Here is a picture for those who dont remember his name or just never saw him before:


----------



## marie73 (Jul 12, 2006)

That's great news!


----------



## Jeanie (Jun 18, 2003)

That's wonderful news! Someone got a beautiful cat.  Thank you for helping him.


----------



## Heidi n Q (Nov 22, 2006)

Two hours before he was adopted, that is amazing!

Poor Shadow spent a whole adoption weekend and no one gave her a second look. Perhaps the fact she hid behind the litterbox the entire time had something to do with it. Her cage companion (CalicoBob, of course a calico/manx) was adopted the first day. I had hoped they would go together as Shadow and CalicoBob had become friends/playmates after their kittens were adopted.

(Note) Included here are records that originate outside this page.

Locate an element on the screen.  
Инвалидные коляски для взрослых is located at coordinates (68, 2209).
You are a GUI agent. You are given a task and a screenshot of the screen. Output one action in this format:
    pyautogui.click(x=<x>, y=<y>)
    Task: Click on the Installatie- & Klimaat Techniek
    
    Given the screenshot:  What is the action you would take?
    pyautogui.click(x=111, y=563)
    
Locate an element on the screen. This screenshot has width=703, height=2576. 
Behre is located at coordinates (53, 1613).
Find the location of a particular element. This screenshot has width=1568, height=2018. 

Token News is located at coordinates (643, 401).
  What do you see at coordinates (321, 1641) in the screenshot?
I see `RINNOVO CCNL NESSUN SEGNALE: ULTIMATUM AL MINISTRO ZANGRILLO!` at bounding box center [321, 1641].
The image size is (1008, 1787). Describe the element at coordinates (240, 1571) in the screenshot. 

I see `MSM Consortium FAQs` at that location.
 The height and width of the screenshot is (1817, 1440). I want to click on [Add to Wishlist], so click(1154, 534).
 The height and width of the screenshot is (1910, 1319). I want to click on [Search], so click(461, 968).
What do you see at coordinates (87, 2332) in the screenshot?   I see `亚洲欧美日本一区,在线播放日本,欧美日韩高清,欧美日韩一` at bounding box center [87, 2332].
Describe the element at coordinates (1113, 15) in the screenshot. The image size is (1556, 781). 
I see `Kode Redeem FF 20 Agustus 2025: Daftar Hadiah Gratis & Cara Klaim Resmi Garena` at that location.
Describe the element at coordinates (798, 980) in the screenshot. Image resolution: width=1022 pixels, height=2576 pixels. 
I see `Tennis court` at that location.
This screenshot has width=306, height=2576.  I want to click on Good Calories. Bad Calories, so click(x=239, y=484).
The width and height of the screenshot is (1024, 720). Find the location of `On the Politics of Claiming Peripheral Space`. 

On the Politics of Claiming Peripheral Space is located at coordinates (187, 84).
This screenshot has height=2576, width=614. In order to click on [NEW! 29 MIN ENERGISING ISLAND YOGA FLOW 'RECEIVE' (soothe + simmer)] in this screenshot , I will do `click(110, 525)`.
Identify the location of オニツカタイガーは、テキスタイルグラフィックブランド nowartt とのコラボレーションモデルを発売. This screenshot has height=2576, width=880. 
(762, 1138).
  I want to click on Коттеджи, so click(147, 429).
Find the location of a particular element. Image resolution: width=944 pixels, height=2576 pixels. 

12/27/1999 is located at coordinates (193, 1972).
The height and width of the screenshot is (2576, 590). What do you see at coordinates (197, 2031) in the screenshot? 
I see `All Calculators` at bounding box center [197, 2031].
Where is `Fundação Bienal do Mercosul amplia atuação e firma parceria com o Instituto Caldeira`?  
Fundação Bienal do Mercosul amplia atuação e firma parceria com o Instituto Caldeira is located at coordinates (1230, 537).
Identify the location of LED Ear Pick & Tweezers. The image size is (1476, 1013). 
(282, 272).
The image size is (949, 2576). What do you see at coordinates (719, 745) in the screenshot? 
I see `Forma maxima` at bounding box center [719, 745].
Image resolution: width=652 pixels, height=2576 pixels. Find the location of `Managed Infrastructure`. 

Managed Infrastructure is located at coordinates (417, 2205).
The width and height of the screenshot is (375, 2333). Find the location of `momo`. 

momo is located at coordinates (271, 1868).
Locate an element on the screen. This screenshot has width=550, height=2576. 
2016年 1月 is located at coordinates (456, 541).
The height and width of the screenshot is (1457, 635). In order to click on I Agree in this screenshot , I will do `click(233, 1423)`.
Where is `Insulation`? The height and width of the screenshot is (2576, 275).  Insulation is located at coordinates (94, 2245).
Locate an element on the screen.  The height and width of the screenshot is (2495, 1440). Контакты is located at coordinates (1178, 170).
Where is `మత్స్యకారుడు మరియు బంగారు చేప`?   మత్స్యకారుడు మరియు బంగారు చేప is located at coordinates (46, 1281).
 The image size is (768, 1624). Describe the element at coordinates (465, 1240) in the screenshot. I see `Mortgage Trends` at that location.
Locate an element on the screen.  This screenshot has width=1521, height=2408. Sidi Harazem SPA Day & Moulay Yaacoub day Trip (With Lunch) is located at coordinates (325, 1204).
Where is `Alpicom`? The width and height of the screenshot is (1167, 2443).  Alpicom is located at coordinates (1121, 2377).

Anyhow, I had to come pick Shadow up on Sunday afternoon, and when I walked into the cat adoption room and went to her cage, she was huddled and hunched as small as she could get behind the litterbox...until I called her name, then she gave a little meow/cry and came shooting to the front and put her paw through the bars, reaching for me.
The volunteer told me that was the most active she had seen her all weekend. When I told Hubby about it, we decided to keep her and not put her through another stressful adoption weekend. She is now LuckyDuck's play-buddy and she likes to leap up and pounce on his shoulders from behind and roll him over, then race down the hallway with him hot on her tail.

Two hours.  Great job, CnC86 and Sparta!


----------



## CuteNCraze86 (Dec 29, 2007)

*Sparta Update - bad news*

I have bad news...

The Rescue group woman wrote me today and said that the girl who took him yesterday brought him back today and said that he wouldnt get along with her cat at home. Obviously that girl has no idea how you introduce cats she must have just thrown them together. She had him for 24 hours, if that! The rescue group woman said that the girl kept mentioning money and how her husband couldnt know what the adoption fee was and a bunch of stuff like that. So she believes the real reason is that she didnt have the money or that her husband didnt want the cat or didnt want to pay or something. 

I dont know, but now I feel bad. Sparta must be so confused. In the past two weeks hes been at my house, the vet, the fosters house, petsmart, that womans house and now back to petsmart til tomorrow then he will be back at the foster house!! Ahhhh! 

Anyways, sorry this is so long. Here is a link to his website at the Rescue Group. They allowed me to make an "about Sparta" and uploaded some pics I took. 



http://candyscats.rescuegroups.org/anim ... lID=453906


----------



## Jeanie (Jun 18, 2003)

I'm sorry to hear that.  I hope he soon gets a forever home. Poor baby.


----------



## Mitts & Tess (Sep 4, 2004)

Hang in there. There is the right home for Sparta. 

Keep reminding yourself Sparta is in the best place possible. He has you who cares for him deeply and the rescue willing to take him on to find a great forever home. 

Atleast the woman brought him back. It probably wouldnt of been a committed home anyway. I have to keep reminding myself of that when people bring a cat back with lame excuses. I just have to be grateful they arent dumped by the road. I have to control myself not to go into a slow burn!!! :twisted: 

Sparta is so well adjusted. Im sure there will be a forever home soon.

PS
I have my foster cats chipped. so if anyone does abandon them and they are found we will be notified. I put my rescue group on the 24 hour pet watch form.


----------